(RECORDS)

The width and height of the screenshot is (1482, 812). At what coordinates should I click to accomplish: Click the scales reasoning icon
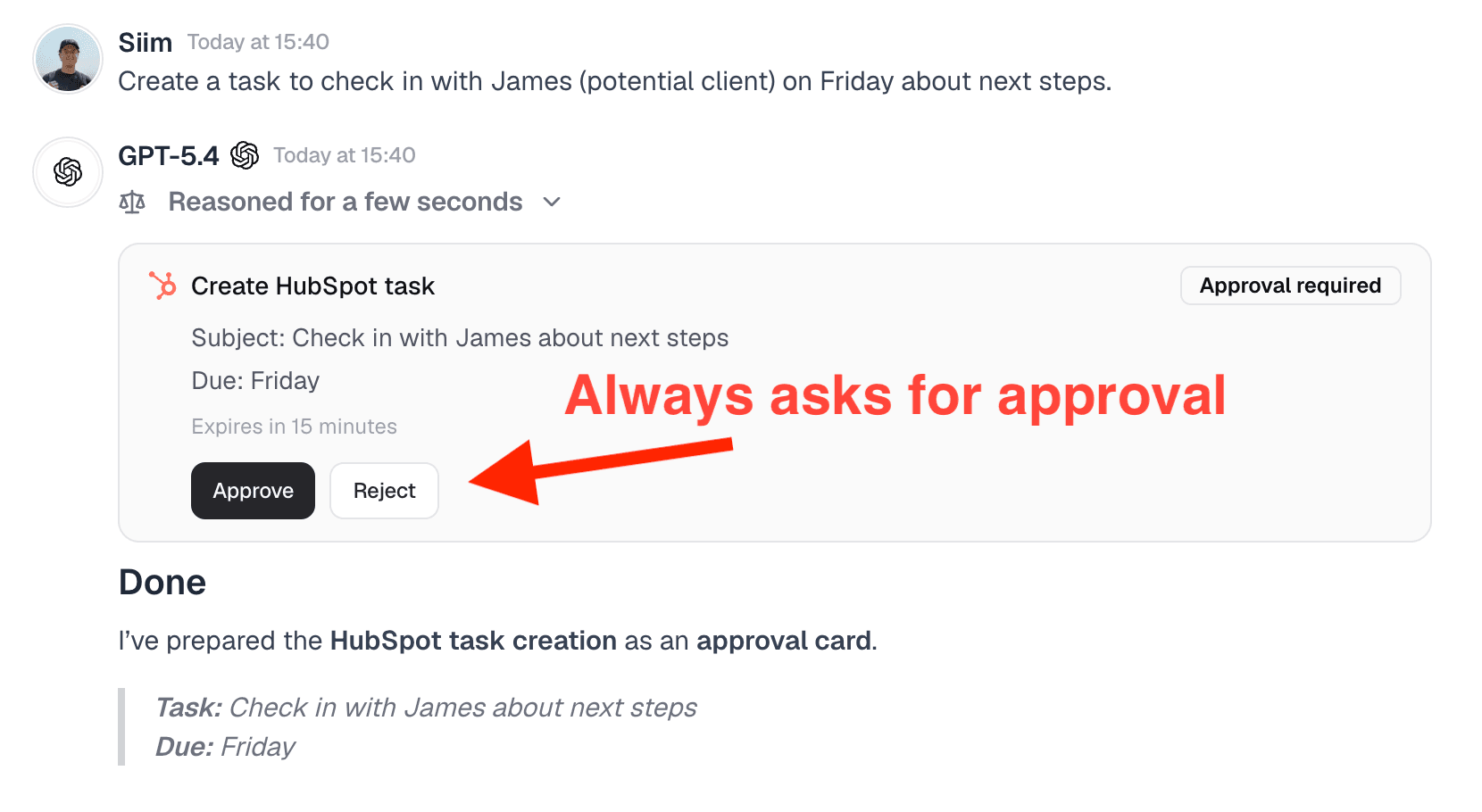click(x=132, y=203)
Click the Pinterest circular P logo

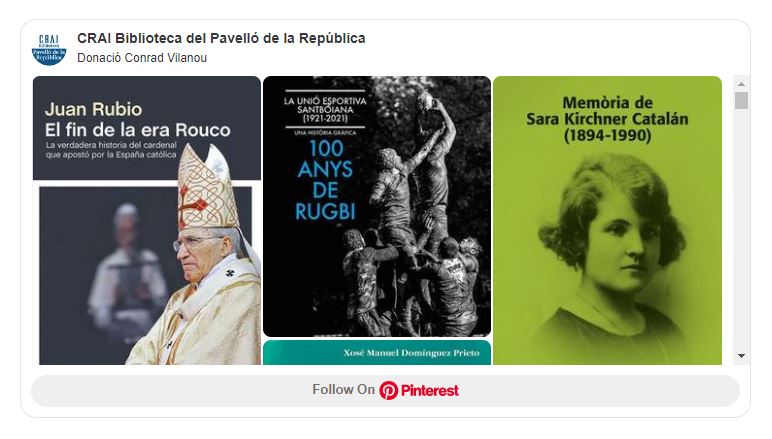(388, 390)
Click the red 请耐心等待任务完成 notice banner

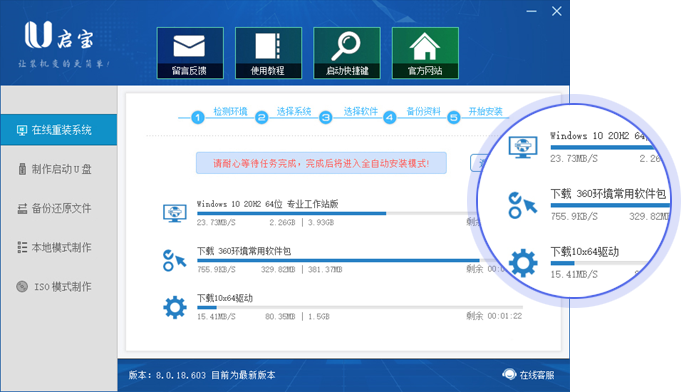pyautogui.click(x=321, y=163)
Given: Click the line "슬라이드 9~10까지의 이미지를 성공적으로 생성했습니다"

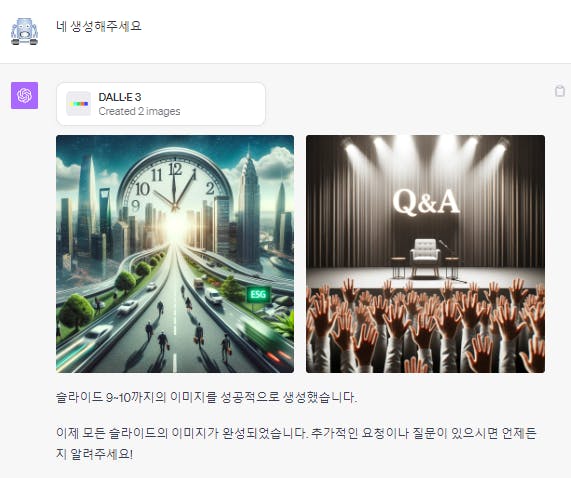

(End RECORDS)

• _PROBLEM_
Reproduce the data in full. Do not carry over any picture.

• _EXERCISE SOLUTION_
The width and height of the screenshot is (1482, 812). At what coordinates should I click to accomplish: Click the scales reasoning icon
click(x=132, y=203)
Click the Pinterest circular P logo

(388, 390)
Click the red 请耐心等待任务完成 notice banner

pyautogui.click(x=321, y=163)
Given: Click the line "슬라이드 9~10까지의 이미지를 성공적으로 생성했습니다"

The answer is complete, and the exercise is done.